— А где вы хотели иметь границу? — спросил вежливо Тяпкин.
— Мы признаем границу только по Днепру.
— Но, ваше величество, — Тяпкин наклонил голову в сторону хана, — но, дорогой Ахмет-ага, мы ведь собрались здесь не спорить, а искать возможности для мирного договора.
— До тех мест, где заступала нога султановых войск, уступки по мусульманскому закону быть не может, — повторил ещё жёстче Ахмет-ага.
«Сухая ложка рот дерёт, — подумал Тяпкин. — Надо было этому бусурману пред тем низку соболей кинуть. Кто ж знал, что именно ему хан доверит переговоры вести».
Между тем Мурад-Гирей молчал и внимательно слушал спор сторон. Всякий раз начиная говорить, Тяпкин в первую очередь обращался к нему, а потом уже к Ахмету. Понимая, что только хан может смягчить условия, Василий Михайлович решил «пропеть» хвалы ему.
— Ваше ханское величество, два великих государя — султан Порты и мой царь сделали вас своим посредником в переговорах о мире, о котором мечтают обе столицы. В ваши руки, Мурад-Гирей, вручили оба государя судьбы держав. Вам оказана высокая честь, и вы войдёте в историю как миротворец между ними. Разве вашему ханскому величеству не хочется оправдать надежды великих государей?
— Я благодарю тебя, господин Тяпкин, за высокую оценку моей роли в переговорах. Но ведь успех их будет зависеть от обеих сторон.
— Наша сторона, Мурад-Гирей, готова оплатить всем, кто способствует этому успеху. Хану мы предлагаем десять тысяч червонных золотых, ближним людям твоим по три тысячи.
Тяпкин заметил, как при последних словах блеснули глаза Ахмет-аги, и снова упрекнул себя: «Как же я, старый чёрт, не кинул ему соболей. Ах, какая промашка!»
— Господин Тяпкин, — отвечал Мурад-Гирей, — как ты являешься слугой царя, так и я являюсь слугой султана. Если б спорная земля была моя, я бы охотно установил межу угодную царскому величеству, но я человек невольный, должен исполнять указ султана. И не могу согласиться даже и за сто тысяч червонных.
«За это ты б согласился, чёртов басурман», — подумал Тяпкин, а вслух сказал:
— Мы бы не обидели и султана с визирем, отправили бы им соболей на пять тысяч червонных каждому.

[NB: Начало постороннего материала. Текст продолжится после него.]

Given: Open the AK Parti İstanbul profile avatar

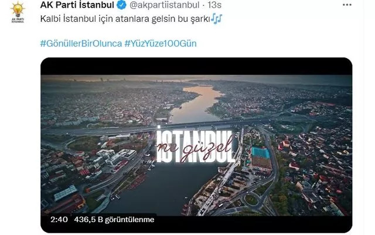Looking at the screenshot, I should click(18, 12).
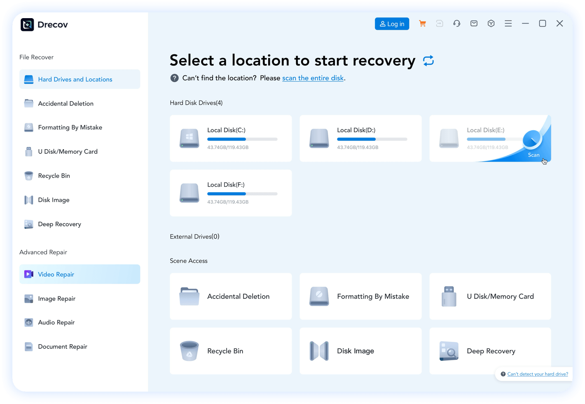Click the export arrow icon beside cart

[440, 24]
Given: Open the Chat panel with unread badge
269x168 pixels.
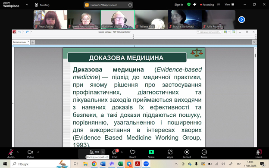Looking at the screenshot, I should pos(115,153).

— Нет, нет, господин Тяпкин, я думаю, и султан не согласится на это.
— Зачем говорить за султана, Мурад-Гирей.
Хану не понравилось последнее замечание русского посла, он поднялся и вышел. Тяпкин понял, что ляпнул лишнее и уход хана не к добру. Впрочем, это можно было определить даже по злорадной ухмылке Ахмет-аги, вновь вступающего в права ведущего переговоры:
— Ты, Тяпкин, оскорбил нашего хана, и за такое у нас полагается строгое наказание.
— Какое?
— Земляная тюрьма.
— Но я подданный великого государя, Ахмет-ага. Не забывай.
— Но ты находишься на ханской земле, Тяпкин, и подчиняешься нашим законам. Не забывай.
В это время в дверях, за которыми исчез хан, появился татарин и, подойдя к Ахмет-аге, шепнул ему что-то. В глазах Ахмета опять вспыхнул дьявольский огонь.
— Ну вот, — начал он почти торжественно, — что я тебе говорил, Тяпкин. По приказу хана вас велено всех отправить в тюрьму.
— Почему всех? — вскочил Тяпкин. — Я виноват, меня и отправляйте. Они-то при чём?
— В тюрьме все трое вы подумаете над договором. И поскольку хан распорядился к вам никого из купцов не пускать, а давать вам только воду, я думаю, вы очень быстро сочините договор по новым, а точнее, по нашим условиям.
— Ахмет-ага, — поднялся вдруг Шереметев, — позволь и мне идти с ними с тюрьму.
— Нет. Ты пленник, боярин, а не посол. Ступай на своё место, где тебе указано. Ну! Чего стоишь? Хочешь, чтоб палками погнали?
Тяпкин повернулся к Шереметеву.
— И не надо с нами, Василий Борисович. Сослужи нам службу, если сможешь.
— Какую, Василий Михайлович, говори.
— Передай нашим в становище, где мы, и пусть они того пуще стерегутся воров и татей. Мы тут златых гор наобещали, ещё вздумает кто-то, что всё это при нас, могут нагрянуть с разбоем.
— Хорошо, Василий Михайлович, я постараюсь.
— Постарайся, Василий Борисович, а уж за мной отдар не станет, выйду из тюрьмы — вызволю тебя из полона.